Model Conversion: SiLU to Binary Spiking

This guide covers converting trained models from SiLU activation to binary spiking activation for deployment on neuromorphic hardware.

Repository: GitHub
Pre-trained Models: Google Drive

Overview

The Spectrum Analyzer model is trained using SiLU (Sigmoid Linear Unit) activations for optimal training performance. However, for deployment on neuromorphic hardware (such as Intel Loihi, IBM TrueNorth, etc.), the model needs to use binary spiking activations instead.

The convert_to_binary_spiking.py script automatically converts all SiLU activations to binary spiking activations while preserving all model weights. Additionally, it generates a detailed architecture diagram showing the model's structure.

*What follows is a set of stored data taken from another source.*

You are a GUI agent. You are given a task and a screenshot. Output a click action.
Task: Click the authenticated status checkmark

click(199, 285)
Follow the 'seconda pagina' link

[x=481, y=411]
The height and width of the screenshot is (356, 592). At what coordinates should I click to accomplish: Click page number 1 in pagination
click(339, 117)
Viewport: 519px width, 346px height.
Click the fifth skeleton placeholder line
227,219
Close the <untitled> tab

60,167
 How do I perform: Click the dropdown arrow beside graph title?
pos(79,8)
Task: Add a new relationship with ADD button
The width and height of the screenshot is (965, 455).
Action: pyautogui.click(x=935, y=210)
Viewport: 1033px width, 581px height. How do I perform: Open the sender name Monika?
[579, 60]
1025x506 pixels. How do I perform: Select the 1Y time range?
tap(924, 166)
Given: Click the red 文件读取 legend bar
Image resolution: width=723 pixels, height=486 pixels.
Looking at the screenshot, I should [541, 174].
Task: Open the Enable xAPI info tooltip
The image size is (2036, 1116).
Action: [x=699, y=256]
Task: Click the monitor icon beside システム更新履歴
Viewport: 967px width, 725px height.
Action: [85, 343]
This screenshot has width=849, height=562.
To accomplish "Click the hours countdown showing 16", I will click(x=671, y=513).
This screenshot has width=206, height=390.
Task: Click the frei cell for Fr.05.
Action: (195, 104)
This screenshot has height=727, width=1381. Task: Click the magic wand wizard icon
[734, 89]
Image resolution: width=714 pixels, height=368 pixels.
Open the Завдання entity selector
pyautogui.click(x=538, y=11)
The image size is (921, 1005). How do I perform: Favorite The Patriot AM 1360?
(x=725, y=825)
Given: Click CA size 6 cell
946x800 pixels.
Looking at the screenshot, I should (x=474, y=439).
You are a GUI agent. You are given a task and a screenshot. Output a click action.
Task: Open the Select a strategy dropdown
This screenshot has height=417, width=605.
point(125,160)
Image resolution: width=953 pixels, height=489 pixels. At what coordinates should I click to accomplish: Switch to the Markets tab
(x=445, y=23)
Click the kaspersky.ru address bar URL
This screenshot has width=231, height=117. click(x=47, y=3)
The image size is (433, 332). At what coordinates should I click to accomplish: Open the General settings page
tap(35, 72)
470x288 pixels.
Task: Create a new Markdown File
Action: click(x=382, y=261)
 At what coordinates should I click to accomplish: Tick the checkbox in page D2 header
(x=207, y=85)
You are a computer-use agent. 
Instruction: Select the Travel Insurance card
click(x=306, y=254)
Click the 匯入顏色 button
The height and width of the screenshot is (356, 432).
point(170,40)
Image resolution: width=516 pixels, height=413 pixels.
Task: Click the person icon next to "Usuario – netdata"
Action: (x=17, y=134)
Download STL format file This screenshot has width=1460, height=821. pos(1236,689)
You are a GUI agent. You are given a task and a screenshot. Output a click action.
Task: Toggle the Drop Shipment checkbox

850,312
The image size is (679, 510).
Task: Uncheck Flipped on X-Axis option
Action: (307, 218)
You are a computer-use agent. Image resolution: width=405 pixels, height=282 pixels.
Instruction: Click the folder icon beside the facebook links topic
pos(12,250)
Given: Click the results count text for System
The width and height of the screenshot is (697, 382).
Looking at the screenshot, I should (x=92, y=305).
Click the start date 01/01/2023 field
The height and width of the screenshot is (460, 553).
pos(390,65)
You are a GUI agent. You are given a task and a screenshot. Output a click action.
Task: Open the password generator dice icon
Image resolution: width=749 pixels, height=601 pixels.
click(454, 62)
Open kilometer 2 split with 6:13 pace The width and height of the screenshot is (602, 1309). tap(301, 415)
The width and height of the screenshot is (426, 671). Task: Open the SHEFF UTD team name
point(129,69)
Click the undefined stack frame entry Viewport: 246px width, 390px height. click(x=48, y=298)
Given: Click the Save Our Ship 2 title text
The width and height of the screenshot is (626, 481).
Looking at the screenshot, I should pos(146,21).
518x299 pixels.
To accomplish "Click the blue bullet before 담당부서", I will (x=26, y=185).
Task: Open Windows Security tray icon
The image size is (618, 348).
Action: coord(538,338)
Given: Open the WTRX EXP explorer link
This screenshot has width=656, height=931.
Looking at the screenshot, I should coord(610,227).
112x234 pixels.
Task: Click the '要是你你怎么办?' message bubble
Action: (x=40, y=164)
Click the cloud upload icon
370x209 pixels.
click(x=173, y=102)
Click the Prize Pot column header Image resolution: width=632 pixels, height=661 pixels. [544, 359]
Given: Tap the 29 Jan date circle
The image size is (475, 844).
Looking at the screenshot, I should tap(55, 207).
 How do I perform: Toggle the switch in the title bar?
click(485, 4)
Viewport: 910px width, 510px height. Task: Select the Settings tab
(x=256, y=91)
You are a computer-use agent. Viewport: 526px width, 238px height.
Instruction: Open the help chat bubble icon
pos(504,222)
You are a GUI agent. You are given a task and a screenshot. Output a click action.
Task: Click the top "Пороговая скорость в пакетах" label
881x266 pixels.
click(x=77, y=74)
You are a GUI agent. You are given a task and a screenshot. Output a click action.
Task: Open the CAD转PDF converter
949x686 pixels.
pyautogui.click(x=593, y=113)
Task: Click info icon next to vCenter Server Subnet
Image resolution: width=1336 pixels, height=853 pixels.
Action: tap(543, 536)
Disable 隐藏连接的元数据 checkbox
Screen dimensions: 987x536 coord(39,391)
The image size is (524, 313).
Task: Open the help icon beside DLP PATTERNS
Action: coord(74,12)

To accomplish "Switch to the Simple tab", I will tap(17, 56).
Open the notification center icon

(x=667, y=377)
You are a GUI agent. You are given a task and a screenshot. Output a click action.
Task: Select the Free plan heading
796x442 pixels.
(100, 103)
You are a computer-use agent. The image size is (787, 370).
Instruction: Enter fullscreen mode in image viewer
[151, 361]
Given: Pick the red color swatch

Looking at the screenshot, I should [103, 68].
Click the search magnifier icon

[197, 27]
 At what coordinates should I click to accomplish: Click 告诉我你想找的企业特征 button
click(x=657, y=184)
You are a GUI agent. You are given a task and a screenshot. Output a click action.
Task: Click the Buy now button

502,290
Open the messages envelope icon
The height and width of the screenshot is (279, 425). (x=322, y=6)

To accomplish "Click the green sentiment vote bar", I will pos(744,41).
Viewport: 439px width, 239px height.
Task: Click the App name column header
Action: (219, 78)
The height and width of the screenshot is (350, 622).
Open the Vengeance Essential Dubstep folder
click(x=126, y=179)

Important: By default, the architecture diagram shows all layers (including unused shortcuts and conditional layers). For an accurate representation showing only the layers and operations actually executed during inference, provide a dataset YAML file to perform a forward pass tracing. The diagram also shows both sequential and parallel operation execution paths.

Why Convert?

Training Phase:

Models are trained with SiLU activations (mem_update(act=True))
SiLU provides smooth gradients and better training convergence
Standard PyTorch operations for efficient training

Inference Phase:

Neuromorphic hardware requires binary spiking activations
Binary spiking (mem_update(act=False)) is compatible with event-based processors
Enables deployment on specialized neuromorphic chips

What Gets Converted

The conversion process modifies three types of activation layers:

Conv layers: Changes mem_update(act=True) → mem_update(act=False)
Conv_A layers: Replaces nn.SiLU() → mem_update(act=False)
mem_update modules: Changes act=True → act=False

Important: Model weights remain unchanged - only activation functions are modified.

Usage

Basic Usage

python convert_to_binary_spiking.py --weights path/to/trained_model.pt

This will:

Convert SiLU activations to binary spiking
Save converted model as *_binary.pt
Generate architecture diagram as model_architecture.txt

Full Options

python convert_to_binary_spiking.py \
    --weights runs/train/exp28/weights/best.pt \
    --output arch/converted_model_binary.pt \
    --diagram arch/architecture_diagram.txt \
    --device cuda \
    --data data/raddet.yaml \
    --img-size 512

Command-Line Arguments

Argument	Type	Default	Description
`--weights`	str	Required	Path to trained model weights (.pt file)
`--output`	str	`*_binary.pt`	Output path for converted model
`--diagram`	str	`model_architecture.txt`	Output file for architecture diagram
`--device`	str	`cuda`	Device to load model on (`cpu` or `cuda`)
`--data`	str	None	Path to dataset YAML file for forward pass tracing
`--img-size`	int	640	Input image size for forward pass tracing
`--no-trace`	flag	False	Disable forward pass tracing (show all modules)

Conversion Process

The conversion happens in three steps:

Step 1: Convert Activations

All SiLU activations are converted to binary spiking:

SiLU (mem_update(act=True)) → Binary Spiking (mem_update(act=False))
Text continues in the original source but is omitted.